De “Branca de Neve e os Sete Anões” em 1937 a “Frozen: O Reino do Gelo” em 2013, as protagonistas femininas nos filmes da Walt Disney Animation Studios evoluíram com o tempo: de figuras tranquilas, de discurso conciliador, que suportam as dificuldades e humilhações sem queixarem-se, a personalidades mais combativas, audaciosas, que pensam e agem com maior independência.

Apesar de esta evolução refletir a mudança na construção de personagens femininas nos filmes da Disney, as investigadoras Carmen Fought da Pitzer College e Karen Eisenhauer da North Carolina State University descobriram uma tendência que contraria esta transformação: mesmo quando são protagonistas dos títulos, as personagens femininas têm menos falas que as masculinas, sobretudo nos filmes lançados nas últimas três décadas.

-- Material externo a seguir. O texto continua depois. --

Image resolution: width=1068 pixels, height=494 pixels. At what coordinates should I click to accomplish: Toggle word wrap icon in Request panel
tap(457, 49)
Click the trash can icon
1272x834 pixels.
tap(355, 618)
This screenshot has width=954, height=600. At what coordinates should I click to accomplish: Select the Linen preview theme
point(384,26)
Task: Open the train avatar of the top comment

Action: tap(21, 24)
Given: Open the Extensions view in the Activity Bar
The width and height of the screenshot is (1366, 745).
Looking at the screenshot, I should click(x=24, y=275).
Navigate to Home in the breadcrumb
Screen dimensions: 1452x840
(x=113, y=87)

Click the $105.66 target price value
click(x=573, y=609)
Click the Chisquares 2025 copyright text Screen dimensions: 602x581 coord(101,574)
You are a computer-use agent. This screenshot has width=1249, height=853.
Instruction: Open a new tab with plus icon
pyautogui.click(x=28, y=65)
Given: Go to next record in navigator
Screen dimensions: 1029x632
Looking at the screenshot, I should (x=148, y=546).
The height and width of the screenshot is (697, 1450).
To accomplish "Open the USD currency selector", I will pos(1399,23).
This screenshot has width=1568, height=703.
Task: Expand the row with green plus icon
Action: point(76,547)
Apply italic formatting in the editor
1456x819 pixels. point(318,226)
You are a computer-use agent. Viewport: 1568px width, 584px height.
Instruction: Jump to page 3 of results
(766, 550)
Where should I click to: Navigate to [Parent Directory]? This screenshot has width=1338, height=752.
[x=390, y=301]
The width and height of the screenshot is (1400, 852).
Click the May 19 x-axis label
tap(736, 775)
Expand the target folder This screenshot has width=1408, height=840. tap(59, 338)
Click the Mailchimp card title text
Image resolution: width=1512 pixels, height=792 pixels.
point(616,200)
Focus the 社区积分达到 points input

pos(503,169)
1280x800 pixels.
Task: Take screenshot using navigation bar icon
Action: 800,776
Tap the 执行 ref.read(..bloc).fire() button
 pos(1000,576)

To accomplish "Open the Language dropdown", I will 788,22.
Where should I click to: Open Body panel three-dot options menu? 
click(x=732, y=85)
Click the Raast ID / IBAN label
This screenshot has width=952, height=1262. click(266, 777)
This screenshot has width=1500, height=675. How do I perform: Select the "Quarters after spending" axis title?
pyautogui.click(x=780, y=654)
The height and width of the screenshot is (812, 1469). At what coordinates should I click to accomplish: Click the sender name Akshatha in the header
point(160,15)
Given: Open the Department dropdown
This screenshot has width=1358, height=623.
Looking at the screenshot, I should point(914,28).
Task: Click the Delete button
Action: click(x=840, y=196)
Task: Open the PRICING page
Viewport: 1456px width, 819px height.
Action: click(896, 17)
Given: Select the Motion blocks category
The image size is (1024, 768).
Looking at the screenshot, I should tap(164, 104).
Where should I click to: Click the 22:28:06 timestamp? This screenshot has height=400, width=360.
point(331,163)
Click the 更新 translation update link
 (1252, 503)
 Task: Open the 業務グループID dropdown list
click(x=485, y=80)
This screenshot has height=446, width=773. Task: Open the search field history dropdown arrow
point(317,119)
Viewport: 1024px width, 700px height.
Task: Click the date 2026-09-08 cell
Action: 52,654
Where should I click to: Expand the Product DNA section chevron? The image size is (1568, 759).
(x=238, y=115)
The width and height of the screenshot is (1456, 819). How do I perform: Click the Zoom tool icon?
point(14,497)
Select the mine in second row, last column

De acordo com as conclusões preliminares do trabalho apresentado este mês no Linguistic Society of America’s Annual Meeting , enquanto as personagens femininas são responsáveis por 50 a 70% das falas em filmes da era clássica da companhia, como “Cinderela”, “A Bela Adormecida” e “Branca de Neve e os Sete Anões”, o número diminui durante o chamado “renascimento da Disney” entre 1989 e 1999: “A Pequena Sereia” (32%), “A Bela e o Monstro” (29%), “Aladdin” (10%), “Pocahontas” (24%) e Mulan (23%).

A tendência repete-se durante o “segundo renascimento da Disney” a partir de 2009, com os títulos “A Princesa e o Sapo” (24%) e “Frozen: O Reino do Gelo” (41%).  As únicas exceções: “Entrelaçados” com 52% das falas dedicadas a personagens femininas e “Brave: Indomável”, com 74%.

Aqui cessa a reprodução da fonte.